Reid's spokesman, Jim Manley, declined comment and said the majority leader has made no final decisions and is awaiting detailed information from the Congressional Budget Office about the cost and coverage implications of the proposals he has drafted.
If true, this is a signficant step toward making the job of conferees simpler. It's a good idea on a number of levels, including the fact that it's not likely to be perceived as a "new" tax, it's increasing an existing tax on the wealthy.
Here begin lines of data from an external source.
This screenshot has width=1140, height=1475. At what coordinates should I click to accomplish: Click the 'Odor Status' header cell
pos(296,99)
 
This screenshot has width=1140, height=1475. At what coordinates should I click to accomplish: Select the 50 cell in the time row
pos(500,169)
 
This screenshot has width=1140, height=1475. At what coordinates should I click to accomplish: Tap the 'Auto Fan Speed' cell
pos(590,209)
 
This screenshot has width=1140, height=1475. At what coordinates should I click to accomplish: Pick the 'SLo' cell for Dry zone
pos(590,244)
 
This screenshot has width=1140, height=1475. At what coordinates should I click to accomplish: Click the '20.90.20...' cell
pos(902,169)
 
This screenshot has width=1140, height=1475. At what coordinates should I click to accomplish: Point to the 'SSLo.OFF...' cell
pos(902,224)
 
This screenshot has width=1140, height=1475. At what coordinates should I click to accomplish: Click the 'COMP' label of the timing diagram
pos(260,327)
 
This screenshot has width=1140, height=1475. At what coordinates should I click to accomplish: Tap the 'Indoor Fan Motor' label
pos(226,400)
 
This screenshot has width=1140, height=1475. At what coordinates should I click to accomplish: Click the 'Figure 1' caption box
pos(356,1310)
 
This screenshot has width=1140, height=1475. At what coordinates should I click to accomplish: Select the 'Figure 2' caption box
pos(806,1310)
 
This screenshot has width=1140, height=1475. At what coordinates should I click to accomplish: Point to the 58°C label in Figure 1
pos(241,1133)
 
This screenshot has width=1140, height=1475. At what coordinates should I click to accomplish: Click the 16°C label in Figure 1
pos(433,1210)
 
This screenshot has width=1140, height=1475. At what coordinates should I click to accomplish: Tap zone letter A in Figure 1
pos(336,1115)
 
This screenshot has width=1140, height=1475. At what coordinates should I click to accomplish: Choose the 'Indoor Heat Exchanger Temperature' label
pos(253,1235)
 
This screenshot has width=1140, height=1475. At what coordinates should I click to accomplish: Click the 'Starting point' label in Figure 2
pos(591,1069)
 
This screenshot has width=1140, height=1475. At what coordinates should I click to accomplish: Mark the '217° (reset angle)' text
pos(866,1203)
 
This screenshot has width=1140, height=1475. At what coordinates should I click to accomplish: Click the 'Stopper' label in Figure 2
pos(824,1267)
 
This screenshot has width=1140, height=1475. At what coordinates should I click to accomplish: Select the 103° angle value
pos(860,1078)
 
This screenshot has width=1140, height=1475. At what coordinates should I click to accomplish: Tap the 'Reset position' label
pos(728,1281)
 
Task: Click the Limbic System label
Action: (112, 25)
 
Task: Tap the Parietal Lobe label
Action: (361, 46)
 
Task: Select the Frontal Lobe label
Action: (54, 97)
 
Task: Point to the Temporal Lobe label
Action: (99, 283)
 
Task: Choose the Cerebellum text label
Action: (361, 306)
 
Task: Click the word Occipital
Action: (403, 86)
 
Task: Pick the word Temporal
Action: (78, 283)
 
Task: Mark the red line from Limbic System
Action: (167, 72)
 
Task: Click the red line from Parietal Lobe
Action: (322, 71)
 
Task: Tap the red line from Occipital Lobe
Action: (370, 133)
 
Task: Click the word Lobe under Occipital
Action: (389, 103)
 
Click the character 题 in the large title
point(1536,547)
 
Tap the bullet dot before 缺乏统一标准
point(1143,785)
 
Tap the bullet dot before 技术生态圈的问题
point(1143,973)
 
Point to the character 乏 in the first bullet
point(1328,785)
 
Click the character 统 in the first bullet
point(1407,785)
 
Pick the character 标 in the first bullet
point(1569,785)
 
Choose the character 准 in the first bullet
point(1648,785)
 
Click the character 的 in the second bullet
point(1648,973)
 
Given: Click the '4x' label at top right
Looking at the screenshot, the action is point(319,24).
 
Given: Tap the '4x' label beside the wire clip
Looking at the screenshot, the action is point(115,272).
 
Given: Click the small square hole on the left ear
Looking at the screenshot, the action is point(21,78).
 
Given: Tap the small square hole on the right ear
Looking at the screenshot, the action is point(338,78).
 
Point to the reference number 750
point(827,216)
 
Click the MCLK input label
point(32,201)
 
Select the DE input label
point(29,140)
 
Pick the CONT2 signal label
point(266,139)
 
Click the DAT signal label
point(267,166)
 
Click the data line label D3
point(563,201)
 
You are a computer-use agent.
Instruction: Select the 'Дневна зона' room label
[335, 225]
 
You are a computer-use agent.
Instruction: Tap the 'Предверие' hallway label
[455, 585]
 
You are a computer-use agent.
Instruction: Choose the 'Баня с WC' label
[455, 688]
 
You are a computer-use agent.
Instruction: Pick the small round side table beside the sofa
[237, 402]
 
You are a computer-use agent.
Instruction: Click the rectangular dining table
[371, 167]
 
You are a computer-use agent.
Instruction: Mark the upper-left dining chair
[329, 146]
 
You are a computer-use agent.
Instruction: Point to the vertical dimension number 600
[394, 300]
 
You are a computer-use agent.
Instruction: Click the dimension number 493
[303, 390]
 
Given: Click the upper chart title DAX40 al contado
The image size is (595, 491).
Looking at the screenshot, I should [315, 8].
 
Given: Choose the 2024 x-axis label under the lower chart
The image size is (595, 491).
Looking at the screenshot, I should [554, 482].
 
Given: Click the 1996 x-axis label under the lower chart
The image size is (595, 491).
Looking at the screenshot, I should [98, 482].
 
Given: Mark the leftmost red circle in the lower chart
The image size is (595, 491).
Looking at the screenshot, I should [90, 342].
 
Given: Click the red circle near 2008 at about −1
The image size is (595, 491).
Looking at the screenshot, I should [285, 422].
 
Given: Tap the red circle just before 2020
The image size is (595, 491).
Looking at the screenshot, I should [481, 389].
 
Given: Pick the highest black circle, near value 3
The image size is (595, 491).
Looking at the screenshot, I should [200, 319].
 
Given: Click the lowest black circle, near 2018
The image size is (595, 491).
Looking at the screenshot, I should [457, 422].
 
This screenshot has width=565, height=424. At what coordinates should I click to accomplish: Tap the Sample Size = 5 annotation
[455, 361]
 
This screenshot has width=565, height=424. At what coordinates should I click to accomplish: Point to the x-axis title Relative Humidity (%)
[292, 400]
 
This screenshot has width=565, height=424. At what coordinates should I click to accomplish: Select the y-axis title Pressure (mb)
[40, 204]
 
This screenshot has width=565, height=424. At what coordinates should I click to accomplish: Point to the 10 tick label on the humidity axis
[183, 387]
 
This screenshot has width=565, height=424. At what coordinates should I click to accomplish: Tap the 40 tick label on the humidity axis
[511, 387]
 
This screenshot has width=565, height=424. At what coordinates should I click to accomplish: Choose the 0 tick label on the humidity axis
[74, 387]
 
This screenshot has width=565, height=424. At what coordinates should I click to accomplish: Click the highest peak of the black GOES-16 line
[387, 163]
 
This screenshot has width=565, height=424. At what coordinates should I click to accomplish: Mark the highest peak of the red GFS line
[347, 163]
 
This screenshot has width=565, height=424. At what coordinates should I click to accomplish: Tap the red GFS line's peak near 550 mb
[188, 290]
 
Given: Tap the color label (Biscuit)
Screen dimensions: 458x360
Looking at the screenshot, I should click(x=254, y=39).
It would remove one serious, and well-founded, objection on the part of labor, who often negotiate away wage increases to secure those high-cost insurance plans that provide better coverage for their members in high risk jobs.
Jon Walker points out another benefit of this approach:
[T]his tax change would be “health care money.” Many Senate conservatives have been demanding reform only be paid for with money “inside the health care system.” This move might stretch the limits of this weird standard, but if this framing allows it to pass through the Senate, that is all that matters. If Reid can get the Senate bill to more heavily rely on taxing the wealthy, and less on taxing employer-provided health insurance benefits, it could reduce the number of contentious issues needed to be settled in conference.
Hopefully this trial balloon is one that floats. It's a good idea.